Sales and discounts are everywhere — seasonal events, coupons, flash sales, loyalty rewards, bulk pricing. The question "how much am I actually saving?" should have a simple, instant answer.
Once you understand the underlying maths, you can verify any discount mentally. Useful when a tag shows "was £89.99, now £64.99" and you want to know if the 28% claim is accurate.
Calculate Any Discount Instantly
Discount Calculator
Find discounted price and savings from a % off.
The Core Discount Formulas
Final Price = Original Price × (1 − Discount% ÷ 100)
Savings Amount = Original Price × (Discount% ÷ 100)
Discount % = (Savings ÷ Original Price) × 100
Example: 30% Off a £120 Item
- Savings = £120 × 0.30 = £36
- Final Price = £120 − £36 = £84
- Or directly: £120 × 0.70 = £84
Working Backwards: Finding the Original Price
If you only see the sale price and the discount percentage:
Original Price = Sale Price ÷ (1 − Discount% ÷ 100)
Example: Sale price is £63, discount is 30% → £63 ÷ 0.70 = £90 original
Useful to verify whether a retailer's stated "original price" is accurate.

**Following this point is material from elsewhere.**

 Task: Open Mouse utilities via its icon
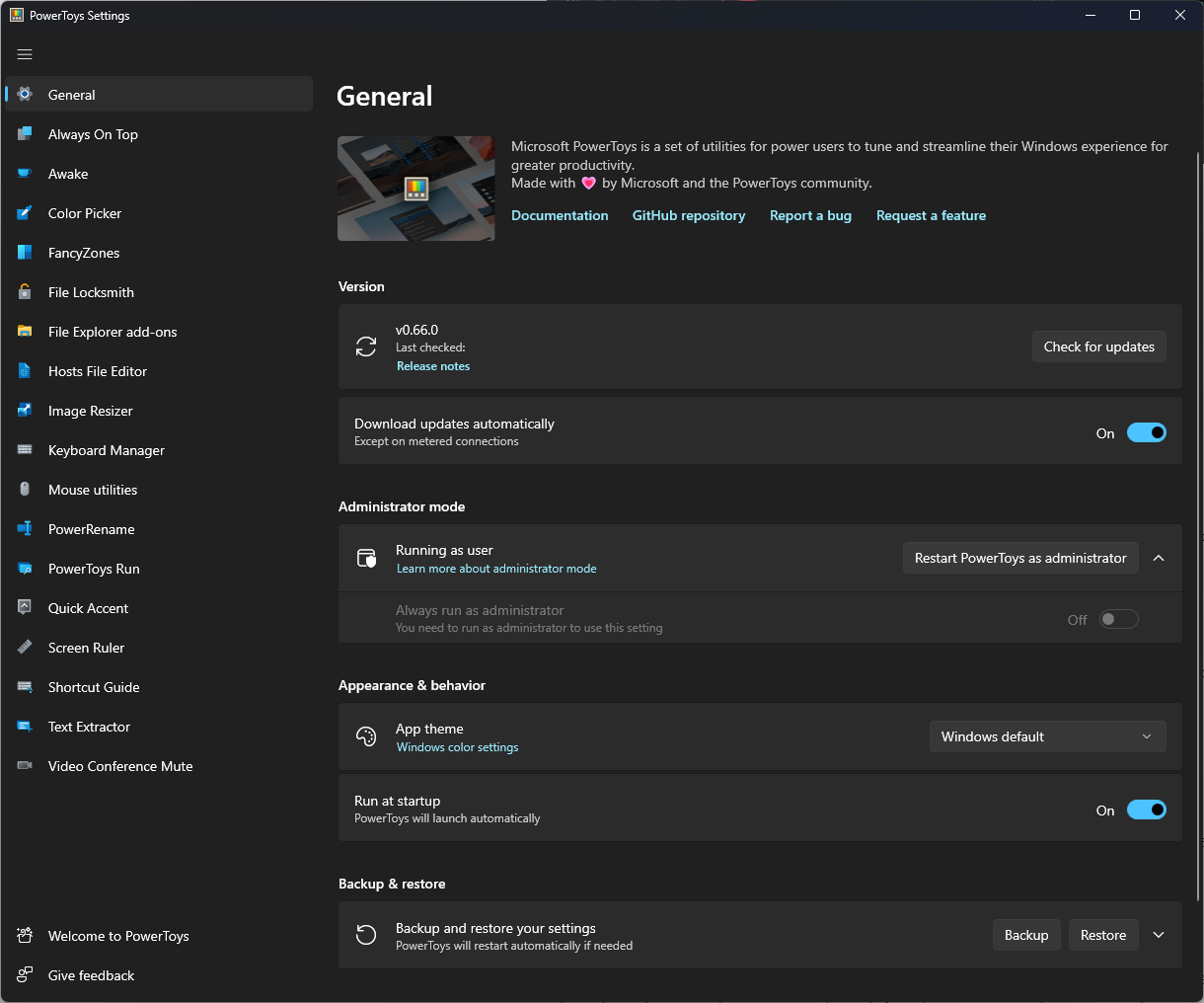coord(25,490)
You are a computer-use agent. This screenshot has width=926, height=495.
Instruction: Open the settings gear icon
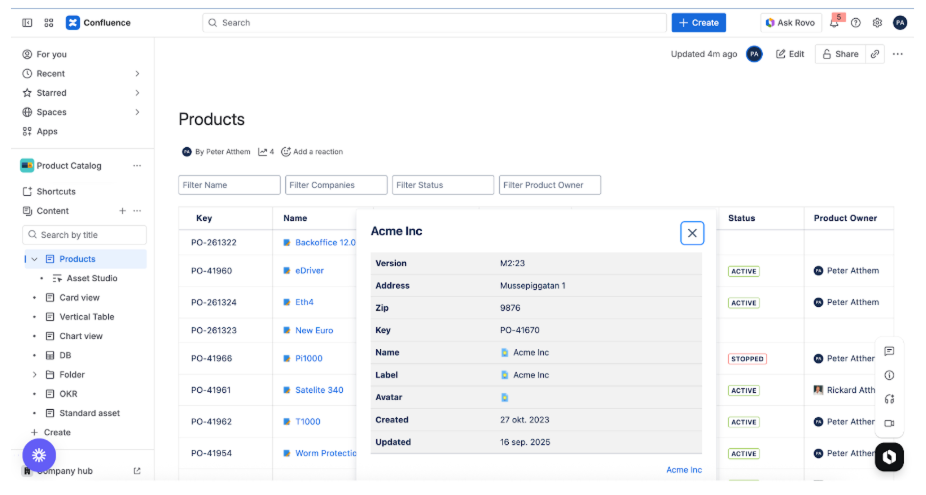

Finding the Discount Percentage
If you know original and final price but not the percentage:
Discount % = ((Original − Sale) ÷ Original) × 100
Example: Was £150, now £112.50 → ((150 − 112.50) ÷ 150) × 100 = 25% off
Stacked Discounts: The Common Mistake
Two sequential discounts do not simply add up.
- Original price: £200
- After 20% off: £200 × 0.80 = £160
- After additional 10% off: £160 × 0.90 = £144
- Effective discount: (200 − 144) ÷ 200 = 28%, not 30%
Two sequential discounts of x% and y% give an effective total of (x + y − xy/100)%.
Common Discount Scenarios
| Scenario | Calculation |
|---|---|
| 20% off £75 | £75 × 0.80 = £60 |
| 15% coupon on £67.50 cart | £67.50 × 0.85 = £57.38 |
| 50% off then 10% off | 50% off first → then multiply by 0.90 |
| BOGOF on £40 items (2 bought) | Pay £40 for two → £20 each |
How to Calculate 20% Off in Your Head
Move the decimal one place left to get 10%, then double it for 20%.
- £85 → 10% = £8.50 → 20% = £17 savings → final price £68
- £120 → 10% = £12 → 20% = £24 savings → final price £96
Spotting Misleading Discount Claims
Inflated "original" prices — A "was" price must reflect the actual selling price during a meaningful prior period (regulated in the UK and EU). A price that was never genuinely charged at the higher level makes the discount misleading.
"50% more free" ≠ 50% off — Getting 50% more product for the same price = 33% effective discount per unit (0.5 ÷ 1.5 = 33.3%).
BOGOF vs 50% off — BOGOF only gives 50% per item if you actually want two. If you buy one, there's no saving.
Business Use: Margin Impact of Discounts
If a product costs £40 to make and sells at £100 (60% gross margin), a 20% discount drops the price to £80. New gross margin = (80 − 40) ÷ 80 = 50%. A 20% price discount costs 10 margin points.
To break even on a discount, volume must increase. If your margin is 40% and you cut 10%, you need 33% more sales volume just to maintain the same profit.
Privacy Note
FluxToolkit's discount calculator runs entirely in your browser. The prices and percentages you enter are never transmitted to our servers or stored in any form.
Frequently Asked Questions
How do I work out the original price from a sale price?
Divide the sale price by (1 minus the discount rate). Sale price £70, 30% off: £70 ÷ 0.70 = £100.
Do discounts apply before or after tax?
Discounts apply to the pre-tax price. Tax is then calculated on the discounted selling price.
Is a 50% discount the same as half price?
Yes, exactly. 50% off means you pay 50% of the original = half price.
How does a stacked discount work?
Each discount applies to the price after the previous one. 20% off, then 10% off = 28% total, not 30%.
Does FluxToolkit store the prices I enter?
No. All calculations happen in your browser. Nothing is sent to our servers.